### WHAT TO PRODUCE
Below are several records. Retype exactly those lines running from the one with "Your Comment (9, 2367)" through the one with "information (75, 949)", end lines included, and no others.
*** Begin section ***
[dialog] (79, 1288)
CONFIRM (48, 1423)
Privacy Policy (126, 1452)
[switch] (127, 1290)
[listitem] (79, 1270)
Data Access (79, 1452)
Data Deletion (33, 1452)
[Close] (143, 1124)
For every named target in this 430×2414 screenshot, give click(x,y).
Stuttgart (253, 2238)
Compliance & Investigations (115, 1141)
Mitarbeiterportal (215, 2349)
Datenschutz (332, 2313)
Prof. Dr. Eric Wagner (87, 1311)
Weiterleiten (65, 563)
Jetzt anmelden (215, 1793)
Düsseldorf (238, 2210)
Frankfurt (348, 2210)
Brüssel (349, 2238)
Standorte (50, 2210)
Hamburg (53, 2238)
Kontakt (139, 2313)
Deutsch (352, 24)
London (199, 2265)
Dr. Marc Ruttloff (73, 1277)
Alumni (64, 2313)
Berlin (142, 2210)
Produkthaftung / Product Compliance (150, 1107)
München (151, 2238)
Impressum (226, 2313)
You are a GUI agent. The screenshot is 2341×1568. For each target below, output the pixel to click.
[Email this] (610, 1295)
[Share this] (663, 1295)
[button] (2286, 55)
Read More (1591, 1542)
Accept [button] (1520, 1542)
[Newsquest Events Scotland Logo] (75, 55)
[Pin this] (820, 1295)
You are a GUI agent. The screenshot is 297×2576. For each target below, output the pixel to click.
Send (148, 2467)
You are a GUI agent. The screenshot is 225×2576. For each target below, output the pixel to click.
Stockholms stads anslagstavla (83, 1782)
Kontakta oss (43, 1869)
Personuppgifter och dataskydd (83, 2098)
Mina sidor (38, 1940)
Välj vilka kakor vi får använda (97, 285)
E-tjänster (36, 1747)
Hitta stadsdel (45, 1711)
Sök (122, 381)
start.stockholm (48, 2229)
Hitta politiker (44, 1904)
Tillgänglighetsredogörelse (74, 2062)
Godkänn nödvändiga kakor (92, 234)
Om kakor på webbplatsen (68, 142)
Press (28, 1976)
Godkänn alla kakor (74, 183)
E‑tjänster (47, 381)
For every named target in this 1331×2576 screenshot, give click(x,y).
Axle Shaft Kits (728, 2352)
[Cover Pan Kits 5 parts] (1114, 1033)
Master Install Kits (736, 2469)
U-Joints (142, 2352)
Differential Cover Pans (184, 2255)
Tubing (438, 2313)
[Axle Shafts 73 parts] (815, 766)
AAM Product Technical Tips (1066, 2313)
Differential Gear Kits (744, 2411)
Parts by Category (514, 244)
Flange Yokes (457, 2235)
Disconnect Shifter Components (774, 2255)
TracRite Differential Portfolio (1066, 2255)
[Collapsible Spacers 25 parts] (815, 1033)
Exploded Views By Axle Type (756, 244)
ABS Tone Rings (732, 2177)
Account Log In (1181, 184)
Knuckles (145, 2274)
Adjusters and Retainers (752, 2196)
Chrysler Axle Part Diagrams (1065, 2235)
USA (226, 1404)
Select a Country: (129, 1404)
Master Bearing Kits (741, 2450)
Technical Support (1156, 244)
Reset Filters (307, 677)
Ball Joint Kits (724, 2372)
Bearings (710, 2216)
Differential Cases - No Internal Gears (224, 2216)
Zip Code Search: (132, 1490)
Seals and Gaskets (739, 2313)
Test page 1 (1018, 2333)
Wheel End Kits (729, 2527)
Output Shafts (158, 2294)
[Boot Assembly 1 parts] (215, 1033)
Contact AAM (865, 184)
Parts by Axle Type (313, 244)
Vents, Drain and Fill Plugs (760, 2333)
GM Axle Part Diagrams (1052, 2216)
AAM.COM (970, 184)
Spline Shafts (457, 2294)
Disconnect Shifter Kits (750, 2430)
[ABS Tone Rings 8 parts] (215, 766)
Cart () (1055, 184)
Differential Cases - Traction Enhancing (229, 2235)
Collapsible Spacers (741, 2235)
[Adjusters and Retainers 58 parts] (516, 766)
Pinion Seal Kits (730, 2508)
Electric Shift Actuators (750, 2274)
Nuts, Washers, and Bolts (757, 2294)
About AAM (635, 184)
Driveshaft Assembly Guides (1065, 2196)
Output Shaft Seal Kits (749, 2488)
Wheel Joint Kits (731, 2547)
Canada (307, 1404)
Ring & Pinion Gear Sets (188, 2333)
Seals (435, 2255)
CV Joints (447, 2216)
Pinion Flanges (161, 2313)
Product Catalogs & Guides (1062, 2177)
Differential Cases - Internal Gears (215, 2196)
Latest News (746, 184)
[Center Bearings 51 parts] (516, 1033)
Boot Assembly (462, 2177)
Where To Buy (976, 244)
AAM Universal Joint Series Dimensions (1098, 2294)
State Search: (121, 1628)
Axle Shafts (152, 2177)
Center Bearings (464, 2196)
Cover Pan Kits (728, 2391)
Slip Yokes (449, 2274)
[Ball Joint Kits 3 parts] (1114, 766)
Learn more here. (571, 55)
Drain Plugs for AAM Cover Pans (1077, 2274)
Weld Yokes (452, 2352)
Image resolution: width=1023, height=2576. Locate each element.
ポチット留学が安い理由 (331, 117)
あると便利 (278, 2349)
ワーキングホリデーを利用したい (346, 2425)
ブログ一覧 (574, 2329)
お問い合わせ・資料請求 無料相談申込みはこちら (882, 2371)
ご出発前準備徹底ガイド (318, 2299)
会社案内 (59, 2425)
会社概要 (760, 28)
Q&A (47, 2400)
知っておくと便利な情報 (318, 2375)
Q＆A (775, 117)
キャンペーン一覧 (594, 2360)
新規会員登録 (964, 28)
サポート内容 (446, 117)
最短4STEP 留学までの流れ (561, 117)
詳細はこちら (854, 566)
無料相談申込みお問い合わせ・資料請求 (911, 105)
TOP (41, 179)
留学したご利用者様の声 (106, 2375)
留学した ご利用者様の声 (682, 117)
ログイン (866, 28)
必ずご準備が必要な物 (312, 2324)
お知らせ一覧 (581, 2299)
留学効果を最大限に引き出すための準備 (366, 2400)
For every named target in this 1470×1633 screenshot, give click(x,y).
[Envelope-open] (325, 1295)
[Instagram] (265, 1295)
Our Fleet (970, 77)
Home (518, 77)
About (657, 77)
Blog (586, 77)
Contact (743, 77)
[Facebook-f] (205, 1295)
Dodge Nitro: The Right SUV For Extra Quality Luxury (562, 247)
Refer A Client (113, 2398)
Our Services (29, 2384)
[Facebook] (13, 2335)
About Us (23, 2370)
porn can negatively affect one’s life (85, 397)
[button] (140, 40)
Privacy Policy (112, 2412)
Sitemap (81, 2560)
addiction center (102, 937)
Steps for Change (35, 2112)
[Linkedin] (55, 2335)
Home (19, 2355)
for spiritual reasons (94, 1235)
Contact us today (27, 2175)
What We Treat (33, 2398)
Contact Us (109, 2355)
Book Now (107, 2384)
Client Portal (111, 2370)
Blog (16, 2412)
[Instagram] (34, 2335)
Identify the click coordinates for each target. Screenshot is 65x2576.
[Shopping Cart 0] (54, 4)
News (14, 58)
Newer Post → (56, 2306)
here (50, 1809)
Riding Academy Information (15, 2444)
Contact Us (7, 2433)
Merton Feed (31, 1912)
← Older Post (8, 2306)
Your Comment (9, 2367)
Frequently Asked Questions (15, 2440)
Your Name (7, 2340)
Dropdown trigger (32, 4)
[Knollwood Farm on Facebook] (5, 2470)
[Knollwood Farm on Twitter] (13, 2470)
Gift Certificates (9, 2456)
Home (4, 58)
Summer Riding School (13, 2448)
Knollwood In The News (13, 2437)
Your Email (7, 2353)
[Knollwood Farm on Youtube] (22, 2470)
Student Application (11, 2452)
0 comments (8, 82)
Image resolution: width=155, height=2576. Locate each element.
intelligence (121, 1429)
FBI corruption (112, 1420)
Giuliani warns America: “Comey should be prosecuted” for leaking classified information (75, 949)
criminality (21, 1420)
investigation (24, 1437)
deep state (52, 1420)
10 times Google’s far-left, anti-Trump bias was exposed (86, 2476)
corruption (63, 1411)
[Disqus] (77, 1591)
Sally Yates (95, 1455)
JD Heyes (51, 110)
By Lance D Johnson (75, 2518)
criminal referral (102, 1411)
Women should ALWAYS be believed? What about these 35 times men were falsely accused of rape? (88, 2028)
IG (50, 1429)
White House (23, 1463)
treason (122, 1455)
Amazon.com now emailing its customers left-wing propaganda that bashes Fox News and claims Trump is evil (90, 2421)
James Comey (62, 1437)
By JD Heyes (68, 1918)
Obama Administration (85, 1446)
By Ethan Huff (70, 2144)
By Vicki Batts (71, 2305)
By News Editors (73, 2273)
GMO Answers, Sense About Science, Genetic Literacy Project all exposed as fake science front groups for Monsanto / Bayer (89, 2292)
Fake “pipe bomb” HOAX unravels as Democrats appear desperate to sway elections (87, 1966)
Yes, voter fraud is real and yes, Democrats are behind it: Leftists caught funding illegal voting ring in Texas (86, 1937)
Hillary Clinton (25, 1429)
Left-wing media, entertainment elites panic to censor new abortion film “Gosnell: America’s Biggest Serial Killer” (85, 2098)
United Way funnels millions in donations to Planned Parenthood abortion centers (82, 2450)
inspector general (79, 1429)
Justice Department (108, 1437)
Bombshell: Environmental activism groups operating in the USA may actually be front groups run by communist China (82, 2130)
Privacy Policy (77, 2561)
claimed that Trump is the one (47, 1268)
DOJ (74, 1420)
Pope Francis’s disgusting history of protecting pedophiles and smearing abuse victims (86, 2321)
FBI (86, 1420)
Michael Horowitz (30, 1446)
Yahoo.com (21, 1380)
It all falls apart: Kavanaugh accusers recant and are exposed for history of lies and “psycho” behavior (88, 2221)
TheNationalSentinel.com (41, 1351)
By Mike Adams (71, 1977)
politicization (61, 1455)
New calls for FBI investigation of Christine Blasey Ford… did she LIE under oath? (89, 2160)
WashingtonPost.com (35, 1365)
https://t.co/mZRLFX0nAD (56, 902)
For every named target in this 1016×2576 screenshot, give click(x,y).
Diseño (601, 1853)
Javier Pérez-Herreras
*** End section ***
### THE ANSWER
Your Comment (9, 2367)
Frequently Asked Questions (15, 2440)
Your Name (7, 2340)
Dropdown trigger (32, 4)
[Knollwood Farm on Facebook] (5, 2470)
[Knollwood Farm on Twitter] (13, 2470)
Gift Certificates (9, 2456)
Home (4, 58)
Summer Riding School (13, 2448)
Knollwood In The News (13, 2437)
Your Email (7, 2353)
[Knollwood Farm on Youtube] (22, 2470)
Student Application (11, 2452)
0 comments (8, 82)
Image resolution: width=155, height=2576. Locate each element.
intelligence (121, 1429)
FBI corruption (112, 1420)
Giuliani warns America: “Comey should be prosecuted” for leaking classified information (75, 949)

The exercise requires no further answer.